>>>
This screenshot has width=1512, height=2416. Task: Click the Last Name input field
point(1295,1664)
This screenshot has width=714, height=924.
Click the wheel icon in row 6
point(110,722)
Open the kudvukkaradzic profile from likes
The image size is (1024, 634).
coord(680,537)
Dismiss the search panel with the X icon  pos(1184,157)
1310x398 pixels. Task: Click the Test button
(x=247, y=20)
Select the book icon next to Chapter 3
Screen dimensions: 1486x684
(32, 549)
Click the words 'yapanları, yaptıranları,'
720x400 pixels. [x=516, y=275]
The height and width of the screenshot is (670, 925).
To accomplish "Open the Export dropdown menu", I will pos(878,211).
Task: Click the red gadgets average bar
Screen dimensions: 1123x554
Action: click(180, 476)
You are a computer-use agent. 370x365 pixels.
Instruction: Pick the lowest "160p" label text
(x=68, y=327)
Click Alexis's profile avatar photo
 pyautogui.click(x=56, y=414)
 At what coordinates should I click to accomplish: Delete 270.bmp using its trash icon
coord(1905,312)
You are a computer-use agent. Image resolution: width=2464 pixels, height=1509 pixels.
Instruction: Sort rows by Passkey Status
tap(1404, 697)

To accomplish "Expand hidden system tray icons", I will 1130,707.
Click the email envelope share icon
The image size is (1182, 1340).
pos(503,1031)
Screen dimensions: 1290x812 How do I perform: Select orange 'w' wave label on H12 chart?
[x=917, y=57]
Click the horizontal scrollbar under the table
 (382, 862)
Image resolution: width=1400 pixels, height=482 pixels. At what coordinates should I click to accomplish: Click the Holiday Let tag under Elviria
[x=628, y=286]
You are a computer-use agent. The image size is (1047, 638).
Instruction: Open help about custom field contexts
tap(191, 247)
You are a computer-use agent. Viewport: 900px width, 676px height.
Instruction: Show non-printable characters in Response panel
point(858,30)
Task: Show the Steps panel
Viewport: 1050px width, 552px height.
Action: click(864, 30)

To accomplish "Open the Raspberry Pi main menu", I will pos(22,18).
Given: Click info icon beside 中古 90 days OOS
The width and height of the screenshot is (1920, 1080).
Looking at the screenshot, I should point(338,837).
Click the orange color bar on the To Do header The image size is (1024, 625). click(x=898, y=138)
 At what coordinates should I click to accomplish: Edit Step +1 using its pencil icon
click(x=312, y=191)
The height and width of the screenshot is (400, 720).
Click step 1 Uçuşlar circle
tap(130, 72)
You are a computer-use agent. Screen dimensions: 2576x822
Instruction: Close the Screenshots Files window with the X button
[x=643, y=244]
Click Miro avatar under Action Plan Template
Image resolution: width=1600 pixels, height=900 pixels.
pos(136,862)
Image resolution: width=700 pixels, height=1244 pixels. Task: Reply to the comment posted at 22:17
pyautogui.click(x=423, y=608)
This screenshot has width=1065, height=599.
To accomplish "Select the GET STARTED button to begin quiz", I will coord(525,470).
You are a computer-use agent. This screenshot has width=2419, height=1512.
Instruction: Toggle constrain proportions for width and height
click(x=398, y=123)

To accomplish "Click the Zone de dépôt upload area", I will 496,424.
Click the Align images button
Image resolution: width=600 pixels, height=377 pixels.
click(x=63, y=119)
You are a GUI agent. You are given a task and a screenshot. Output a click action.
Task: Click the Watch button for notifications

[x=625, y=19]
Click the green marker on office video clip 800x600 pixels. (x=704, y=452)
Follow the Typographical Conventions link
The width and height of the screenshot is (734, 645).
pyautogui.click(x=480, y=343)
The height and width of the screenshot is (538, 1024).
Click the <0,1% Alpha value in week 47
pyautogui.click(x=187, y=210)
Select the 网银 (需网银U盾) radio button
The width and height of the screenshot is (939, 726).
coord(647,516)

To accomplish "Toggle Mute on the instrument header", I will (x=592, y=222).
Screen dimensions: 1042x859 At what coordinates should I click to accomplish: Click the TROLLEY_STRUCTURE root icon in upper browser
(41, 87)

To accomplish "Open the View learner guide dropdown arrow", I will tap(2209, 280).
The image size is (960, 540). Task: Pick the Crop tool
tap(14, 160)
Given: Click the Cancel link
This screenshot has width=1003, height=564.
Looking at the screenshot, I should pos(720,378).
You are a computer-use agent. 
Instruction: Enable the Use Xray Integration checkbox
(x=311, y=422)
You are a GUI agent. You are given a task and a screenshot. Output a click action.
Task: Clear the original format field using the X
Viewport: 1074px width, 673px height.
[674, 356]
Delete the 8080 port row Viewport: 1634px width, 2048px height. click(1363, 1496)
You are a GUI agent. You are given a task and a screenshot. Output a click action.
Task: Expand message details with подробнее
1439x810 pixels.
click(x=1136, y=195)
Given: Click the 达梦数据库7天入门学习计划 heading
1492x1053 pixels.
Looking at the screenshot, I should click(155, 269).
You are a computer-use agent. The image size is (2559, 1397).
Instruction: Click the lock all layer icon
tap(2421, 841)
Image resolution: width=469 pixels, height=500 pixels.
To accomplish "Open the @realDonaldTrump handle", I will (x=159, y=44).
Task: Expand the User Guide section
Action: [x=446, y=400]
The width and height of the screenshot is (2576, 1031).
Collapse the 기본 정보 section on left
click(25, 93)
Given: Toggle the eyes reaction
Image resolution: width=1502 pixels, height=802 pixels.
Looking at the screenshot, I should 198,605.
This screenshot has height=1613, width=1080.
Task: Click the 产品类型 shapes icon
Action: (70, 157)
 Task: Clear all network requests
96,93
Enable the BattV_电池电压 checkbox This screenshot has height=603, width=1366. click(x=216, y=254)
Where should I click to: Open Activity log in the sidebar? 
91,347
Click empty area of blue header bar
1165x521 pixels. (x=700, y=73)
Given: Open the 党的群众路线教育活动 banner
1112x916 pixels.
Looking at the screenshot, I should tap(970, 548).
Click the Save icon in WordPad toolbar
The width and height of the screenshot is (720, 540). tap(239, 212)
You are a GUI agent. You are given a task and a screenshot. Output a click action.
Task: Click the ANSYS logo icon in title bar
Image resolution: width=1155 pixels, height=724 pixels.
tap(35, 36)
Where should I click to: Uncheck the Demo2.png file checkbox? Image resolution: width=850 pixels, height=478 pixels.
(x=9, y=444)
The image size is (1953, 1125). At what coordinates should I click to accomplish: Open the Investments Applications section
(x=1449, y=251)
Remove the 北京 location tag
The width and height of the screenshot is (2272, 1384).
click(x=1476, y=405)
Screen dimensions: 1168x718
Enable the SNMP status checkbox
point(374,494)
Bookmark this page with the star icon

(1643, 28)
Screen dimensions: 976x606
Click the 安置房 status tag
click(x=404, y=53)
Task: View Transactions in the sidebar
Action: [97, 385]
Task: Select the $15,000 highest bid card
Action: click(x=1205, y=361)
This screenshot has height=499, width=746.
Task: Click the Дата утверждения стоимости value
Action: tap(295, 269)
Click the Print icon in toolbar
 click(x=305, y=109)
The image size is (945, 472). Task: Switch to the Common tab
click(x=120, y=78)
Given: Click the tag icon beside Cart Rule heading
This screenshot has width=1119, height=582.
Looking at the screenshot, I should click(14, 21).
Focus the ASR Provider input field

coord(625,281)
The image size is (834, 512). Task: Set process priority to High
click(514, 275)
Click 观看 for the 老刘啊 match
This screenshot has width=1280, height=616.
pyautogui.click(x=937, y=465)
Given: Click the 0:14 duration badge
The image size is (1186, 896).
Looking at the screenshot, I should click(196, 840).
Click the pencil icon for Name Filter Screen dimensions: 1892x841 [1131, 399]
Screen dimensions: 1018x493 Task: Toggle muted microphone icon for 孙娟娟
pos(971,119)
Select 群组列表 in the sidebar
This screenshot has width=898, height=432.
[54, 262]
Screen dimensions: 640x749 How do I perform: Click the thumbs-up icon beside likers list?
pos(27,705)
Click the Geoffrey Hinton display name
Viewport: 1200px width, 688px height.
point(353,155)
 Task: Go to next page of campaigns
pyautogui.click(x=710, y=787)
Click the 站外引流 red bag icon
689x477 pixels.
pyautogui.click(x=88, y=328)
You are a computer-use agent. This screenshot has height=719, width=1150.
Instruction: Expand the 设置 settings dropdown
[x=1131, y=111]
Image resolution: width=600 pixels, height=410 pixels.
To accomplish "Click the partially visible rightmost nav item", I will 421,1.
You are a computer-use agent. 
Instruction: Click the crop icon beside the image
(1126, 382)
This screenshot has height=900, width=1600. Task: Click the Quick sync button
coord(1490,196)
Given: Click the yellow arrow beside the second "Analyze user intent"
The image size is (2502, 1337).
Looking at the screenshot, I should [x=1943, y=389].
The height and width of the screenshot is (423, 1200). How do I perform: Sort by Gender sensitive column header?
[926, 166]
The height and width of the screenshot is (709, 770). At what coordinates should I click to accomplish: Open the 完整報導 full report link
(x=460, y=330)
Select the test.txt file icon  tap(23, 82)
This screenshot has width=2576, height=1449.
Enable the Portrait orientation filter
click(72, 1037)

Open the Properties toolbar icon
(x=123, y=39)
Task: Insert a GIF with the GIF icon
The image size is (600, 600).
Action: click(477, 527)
<<<
● Work to complete: Render the listing above as a numbered list, taking everything from the line containing "Select the book icon next to Chapter 3" down to the line containing "I will 1130,707.", both included. Skip any blank lines.

● Result for this task:
1. Select the book icon next to Chapter 3
2. Screen dimensions: 1486x684
3. (32, 549)
4. Click the words 'yapanları, yaptıranları,'
5. 720x400 pixels. [x=516, y=275]
6. The height and width of the screenshot is (670, 925).
7. To accomplish "Open the Export dropdown menu", I will pos(878,211).
8. Task: Click the red gadgets average bar
9. Screen dimensions: 1123x554
10. Action: click(180, 476)
11. You are a computer-use agent. 370x365 pixels.
12. Instruction: Pick the lowest "160p" label text
13. (x=68, y=327)
14. Click Alexis's profile avatar photo
15.  pyautogui.click(x=56, y=414)
16.  At what coordinates should I click to accomplish: Delete 270.bmp using its trash icon
17. coord(1905,312)
18. You are a computer-use agent. Image resolution: width=2464 pixels, height=1509 pixels.
19. Instruction: Sort rows by Passkey Status
20. tap(1404, 697)
21. To accomplish "Expand hidden system tray icons", I will 1130,707.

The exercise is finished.